Im Garten blühen jetzt Osterglocken und Narzissen, doch wie hält man diese wunderschönen Blumen auseinander? Die Frühblüher gehören zur gleichen Familie, den Amaryllisgewächsen. Ist die Rede von Narzissen, so ist damit die Gattung der Amaryllisgewächse gemeint, dazu zählt auch die Osterglocke als eine von vielen Unterarten, das heißt jede Osterglocke ist zwar eine Narzisse, doch nicht jede Narzisse ist eine Osterglocke.

Bestehen kann ein Unterschied zwischen den zwei Blumen, wenn mit einer Narzisse eine andere Narzissenart als die Osterglocke gemeint ist. Die Osterglocke weist bestimmte Merkmale auf, die ganz typisch für den Frühblüher sind, aber nicht für Narzissen. Osterglocken werden zum Beispiel ca. 40 cm hoch. Dagegen werden Narzissen zwischen 5 cm bis 100 cm hoch. Ein weiterer Unterschied zwischen der Osterglocke und der Narzisse ist die Blattform. Die Osterglocke hat linealische Blätter, dass heißt dass die Osterglocke mehr oder weniger glatte Blattränder hat. Manche Narzissenarten haben dagegen stielrunde oder grasartige Blätter, und auch im Wuchs und in der Farbe der Blütenblätter kann es Unterschiede zwischen den verschiedenen Narzissenarten geben. Die Blüten der Osterglocke sind jedoch grundsätzlich gelb, das hat ihr auch den Namen „Gelbe Narzisse“ gebracht.

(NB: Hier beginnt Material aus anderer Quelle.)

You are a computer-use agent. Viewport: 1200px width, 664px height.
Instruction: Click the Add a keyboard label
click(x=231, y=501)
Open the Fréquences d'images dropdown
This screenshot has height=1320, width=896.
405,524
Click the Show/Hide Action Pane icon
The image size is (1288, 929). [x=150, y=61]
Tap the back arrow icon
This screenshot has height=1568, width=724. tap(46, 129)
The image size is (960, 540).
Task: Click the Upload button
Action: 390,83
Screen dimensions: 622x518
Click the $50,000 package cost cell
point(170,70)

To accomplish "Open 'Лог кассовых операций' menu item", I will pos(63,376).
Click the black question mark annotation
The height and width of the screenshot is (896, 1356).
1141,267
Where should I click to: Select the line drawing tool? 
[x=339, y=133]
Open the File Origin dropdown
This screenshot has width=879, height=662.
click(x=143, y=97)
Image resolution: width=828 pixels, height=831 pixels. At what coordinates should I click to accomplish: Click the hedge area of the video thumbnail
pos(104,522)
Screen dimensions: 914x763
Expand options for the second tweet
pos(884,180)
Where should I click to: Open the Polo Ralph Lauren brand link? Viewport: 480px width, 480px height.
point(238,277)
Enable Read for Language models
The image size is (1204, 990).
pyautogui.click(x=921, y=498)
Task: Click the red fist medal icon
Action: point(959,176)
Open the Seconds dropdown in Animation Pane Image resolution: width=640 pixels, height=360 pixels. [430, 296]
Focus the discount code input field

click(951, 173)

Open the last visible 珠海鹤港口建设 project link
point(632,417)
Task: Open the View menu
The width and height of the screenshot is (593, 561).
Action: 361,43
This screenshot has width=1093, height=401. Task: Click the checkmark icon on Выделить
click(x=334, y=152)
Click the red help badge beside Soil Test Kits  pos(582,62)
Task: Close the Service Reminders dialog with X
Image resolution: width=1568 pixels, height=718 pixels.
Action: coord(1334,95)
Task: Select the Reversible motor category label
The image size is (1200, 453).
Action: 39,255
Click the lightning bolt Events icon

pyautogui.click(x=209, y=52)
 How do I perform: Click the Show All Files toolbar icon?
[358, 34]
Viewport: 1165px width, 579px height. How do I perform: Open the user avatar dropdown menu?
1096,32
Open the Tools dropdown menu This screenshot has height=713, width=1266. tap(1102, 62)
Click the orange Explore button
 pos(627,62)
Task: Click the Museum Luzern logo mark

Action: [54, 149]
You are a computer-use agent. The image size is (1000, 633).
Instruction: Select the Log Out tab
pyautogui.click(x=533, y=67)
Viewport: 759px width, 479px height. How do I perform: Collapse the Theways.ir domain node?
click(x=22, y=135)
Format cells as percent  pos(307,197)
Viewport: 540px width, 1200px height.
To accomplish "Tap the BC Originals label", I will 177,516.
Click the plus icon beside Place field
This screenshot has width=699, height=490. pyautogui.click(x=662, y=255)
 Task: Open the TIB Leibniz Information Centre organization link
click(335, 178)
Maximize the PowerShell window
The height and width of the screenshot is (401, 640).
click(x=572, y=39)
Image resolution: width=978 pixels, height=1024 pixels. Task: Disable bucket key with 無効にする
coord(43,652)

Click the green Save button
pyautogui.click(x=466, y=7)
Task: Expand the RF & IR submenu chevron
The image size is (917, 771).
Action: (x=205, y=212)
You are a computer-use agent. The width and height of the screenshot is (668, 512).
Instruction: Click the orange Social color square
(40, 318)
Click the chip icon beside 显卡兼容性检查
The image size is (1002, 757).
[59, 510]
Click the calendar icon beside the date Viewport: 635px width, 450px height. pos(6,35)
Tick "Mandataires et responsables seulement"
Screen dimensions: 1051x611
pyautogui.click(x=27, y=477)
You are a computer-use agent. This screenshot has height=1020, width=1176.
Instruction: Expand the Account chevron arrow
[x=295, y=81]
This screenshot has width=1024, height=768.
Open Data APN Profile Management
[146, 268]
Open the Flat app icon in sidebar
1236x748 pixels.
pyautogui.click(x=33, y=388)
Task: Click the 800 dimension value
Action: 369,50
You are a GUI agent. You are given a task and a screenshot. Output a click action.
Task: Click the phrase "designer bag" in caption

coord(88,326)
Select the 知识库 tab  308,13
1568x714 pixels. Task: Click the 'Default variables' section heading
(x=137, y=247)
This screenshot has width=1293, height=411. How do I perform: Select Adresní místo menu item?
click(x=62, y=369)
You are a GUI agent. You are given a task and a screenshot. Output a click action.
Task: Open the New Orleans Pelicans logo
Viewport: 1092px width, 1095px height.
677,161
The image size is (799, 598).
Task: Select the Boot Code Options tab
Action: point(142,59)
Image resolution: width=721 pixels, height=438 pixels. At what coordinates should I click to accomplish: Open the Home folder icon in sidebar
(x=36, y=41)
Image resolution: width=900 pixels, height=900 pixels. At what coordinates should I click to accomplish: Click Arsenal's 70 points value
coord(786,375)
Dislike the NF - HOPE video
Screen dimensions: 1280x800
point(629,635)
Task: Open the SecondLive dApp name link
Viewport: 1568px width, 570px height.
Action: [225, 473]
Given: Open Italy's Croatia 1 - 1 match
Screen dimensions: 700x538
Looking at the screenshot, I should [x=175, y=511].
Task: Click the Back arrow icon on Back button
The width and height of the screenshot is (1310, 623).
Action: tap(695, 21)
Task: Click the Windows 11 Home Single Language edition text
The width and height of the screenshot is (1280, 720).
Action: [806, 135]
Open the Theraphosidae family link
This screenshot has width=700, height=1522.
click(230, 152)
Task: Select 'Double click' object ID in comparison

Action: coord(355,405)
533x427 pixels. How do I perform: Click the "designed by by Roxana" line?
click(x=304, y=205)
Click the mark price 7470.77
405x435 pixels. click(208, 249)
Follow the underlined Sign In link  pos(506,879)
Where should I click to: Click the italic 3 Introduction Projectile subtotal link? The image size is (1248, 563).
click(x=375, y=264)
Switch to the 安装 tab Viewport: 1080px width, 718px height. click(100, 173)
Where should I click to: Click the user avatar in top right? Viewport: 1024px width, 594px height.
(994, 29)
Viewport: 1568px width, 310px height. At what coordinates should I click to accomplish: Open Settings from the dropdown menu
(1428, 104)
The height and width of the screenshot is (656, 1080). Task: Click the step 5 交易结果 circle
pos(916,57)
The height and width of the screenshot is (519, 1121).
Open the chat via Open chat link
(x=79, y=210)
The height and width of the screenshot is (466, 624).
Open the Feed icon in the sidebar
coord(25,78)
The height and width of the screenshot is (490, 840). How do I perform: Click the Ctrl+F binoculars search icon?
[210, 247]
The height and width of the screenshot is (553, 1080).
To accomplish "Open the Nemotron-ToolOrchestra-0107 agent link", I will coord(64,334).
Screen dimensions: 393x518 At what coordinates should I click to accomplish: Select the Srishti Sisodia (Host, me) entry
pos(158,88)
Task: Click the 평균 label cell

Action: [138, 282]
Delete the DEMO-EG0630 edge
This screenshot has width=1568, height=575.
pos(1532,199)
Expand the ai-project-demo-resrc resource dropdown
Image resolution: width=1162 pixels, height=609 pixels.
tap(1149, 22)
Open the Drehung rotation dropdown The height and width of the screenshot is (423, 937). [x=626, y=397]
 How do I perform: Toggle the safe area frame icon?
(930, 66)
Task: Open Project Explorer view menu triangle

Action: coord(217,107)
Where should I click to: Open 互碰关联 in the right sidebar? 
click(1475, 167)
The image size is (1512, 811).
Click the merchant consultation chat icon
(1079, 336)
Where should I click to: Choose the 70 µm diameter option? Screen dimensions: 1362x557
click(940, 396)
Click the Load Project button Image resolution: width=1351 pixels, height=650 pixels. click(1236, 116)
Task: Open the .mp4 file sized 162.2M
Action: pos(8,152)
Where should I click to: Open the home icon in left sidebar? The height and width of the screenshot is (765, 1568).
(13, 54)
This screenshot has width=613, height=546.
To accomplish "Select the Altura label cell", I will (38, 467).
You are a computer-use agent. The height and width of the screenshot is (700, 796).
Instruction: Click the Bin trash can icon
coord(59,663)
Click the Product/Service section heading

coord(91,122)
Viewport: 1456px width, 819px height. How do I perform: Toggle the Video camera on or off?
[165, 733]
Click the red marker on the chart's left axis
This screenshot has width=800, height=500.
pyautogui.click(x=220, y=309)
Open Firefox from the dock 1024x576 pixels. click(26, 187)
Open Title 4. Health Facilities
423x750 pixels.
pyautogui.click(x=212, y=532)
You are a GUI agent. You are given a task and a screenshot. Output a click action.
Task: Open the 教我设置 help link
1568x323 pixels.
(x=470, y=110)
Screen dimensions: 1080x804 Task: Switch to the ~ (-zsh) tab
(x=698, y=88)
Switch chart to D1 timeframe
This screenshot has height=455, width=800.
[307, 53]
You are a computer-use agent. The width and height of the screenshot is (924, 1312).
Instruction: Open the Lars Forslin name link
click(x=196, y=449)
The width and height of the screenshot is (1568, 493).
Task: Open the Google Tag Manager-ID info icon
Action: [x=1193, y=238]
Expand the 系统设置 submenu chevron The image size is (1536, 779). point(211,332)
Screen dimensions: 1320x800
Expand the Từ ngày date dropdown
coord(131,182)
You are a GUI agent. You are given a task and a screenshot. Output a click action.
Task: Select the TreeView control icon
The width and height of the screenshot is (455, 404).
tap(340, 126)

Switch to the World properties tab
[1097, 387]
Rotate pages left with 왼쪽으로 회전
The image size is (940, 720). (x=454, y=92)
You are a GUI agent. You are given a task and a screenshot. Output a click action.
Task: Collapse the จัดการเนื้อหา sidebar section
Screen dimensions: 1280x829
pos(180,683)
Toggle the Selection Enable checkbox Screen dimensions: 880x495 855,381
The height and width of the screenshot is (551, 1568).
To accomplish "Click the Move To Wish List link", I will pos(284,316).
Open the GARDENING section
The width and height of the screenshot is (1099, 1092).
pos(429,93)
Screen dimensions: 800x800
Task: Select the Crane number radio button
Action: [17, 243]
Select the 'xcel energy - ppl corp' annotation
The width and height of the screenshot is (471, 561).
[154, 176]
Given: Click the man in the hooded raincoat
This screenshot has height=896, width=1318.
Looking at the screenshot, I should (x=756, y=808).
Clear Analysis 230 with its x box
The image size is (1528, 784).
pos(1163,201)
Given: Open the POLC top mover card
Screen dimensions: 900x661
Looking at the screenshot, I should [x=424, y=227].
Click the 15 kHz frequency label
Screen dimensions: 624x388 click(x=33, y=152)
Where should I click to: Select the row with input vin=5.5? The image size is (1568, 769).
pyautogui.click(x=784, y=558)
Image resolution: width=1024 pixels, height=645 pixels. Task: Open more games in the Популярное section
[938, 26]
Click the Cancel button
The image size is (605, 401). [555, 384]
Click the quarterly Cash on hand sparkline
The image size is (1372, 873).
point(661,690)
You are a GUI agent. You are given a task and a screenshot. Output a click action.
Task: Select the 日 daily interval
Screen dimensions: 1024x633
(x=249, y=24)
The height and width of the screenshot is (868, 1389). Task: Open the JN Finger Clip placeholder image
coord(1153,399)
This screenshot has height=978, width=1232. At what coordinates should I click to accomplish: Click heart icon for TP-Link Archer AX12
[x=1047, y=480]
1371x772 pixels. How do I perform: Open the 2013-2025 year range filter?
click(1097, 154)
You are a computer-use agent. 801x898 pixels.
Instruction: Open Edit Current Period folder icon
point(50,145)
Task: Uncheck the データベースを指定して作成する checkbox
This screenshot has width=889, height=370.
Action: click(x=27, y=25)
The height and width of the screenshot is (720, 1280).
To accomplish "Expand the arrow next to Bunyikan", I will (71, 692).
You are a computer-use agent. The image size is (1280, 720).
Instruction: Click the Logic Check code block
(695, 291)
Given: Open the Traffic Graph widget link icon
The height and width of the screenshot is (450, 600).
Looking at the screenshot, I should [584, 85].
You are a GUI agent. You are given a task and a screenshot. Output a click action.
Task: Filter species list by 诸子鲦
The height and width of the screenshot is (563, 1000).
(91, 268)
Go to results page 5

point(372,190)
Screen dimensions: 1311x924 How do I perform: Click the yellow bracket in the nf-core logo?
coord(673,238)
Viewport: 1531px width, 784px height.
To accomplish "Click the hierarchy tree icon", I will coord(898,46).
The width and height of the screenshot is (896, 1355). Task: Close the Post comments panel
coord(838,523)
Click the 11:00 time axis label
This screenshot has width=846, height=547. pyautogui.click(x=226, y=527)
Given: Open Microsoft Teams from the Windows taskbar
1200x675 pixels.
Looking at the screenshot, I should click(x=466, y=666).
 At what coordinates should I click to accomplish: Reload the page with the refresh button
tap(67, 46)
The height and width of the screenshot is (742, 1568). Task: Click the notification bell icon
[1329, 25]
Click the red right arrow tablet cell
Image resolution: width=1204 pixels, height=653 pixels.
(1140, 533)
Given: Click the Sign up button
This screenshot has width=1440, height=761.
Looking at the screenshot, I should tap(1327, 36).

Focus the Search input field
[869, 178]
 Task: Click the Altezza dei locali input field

Aus der alten griechischen Sage des jungen Narziss geht der Begriff Narzissmus zurück. Er wurde von den Göttern mit extremer Selbsthilfe bestraft, weil er die Liebe der Quellnymphe verspottete. Eines Tages bewunderte er sein Spiegelbild im Wasser, wobei sich die Oberfläche des Wasser kräuselte. Narziss bekam so einen Schreck weil er jetzt glaubte hässlich zu sein, und starb. Genau an dieser Stelle soll er sich in eine Narzisse verwandelt haben.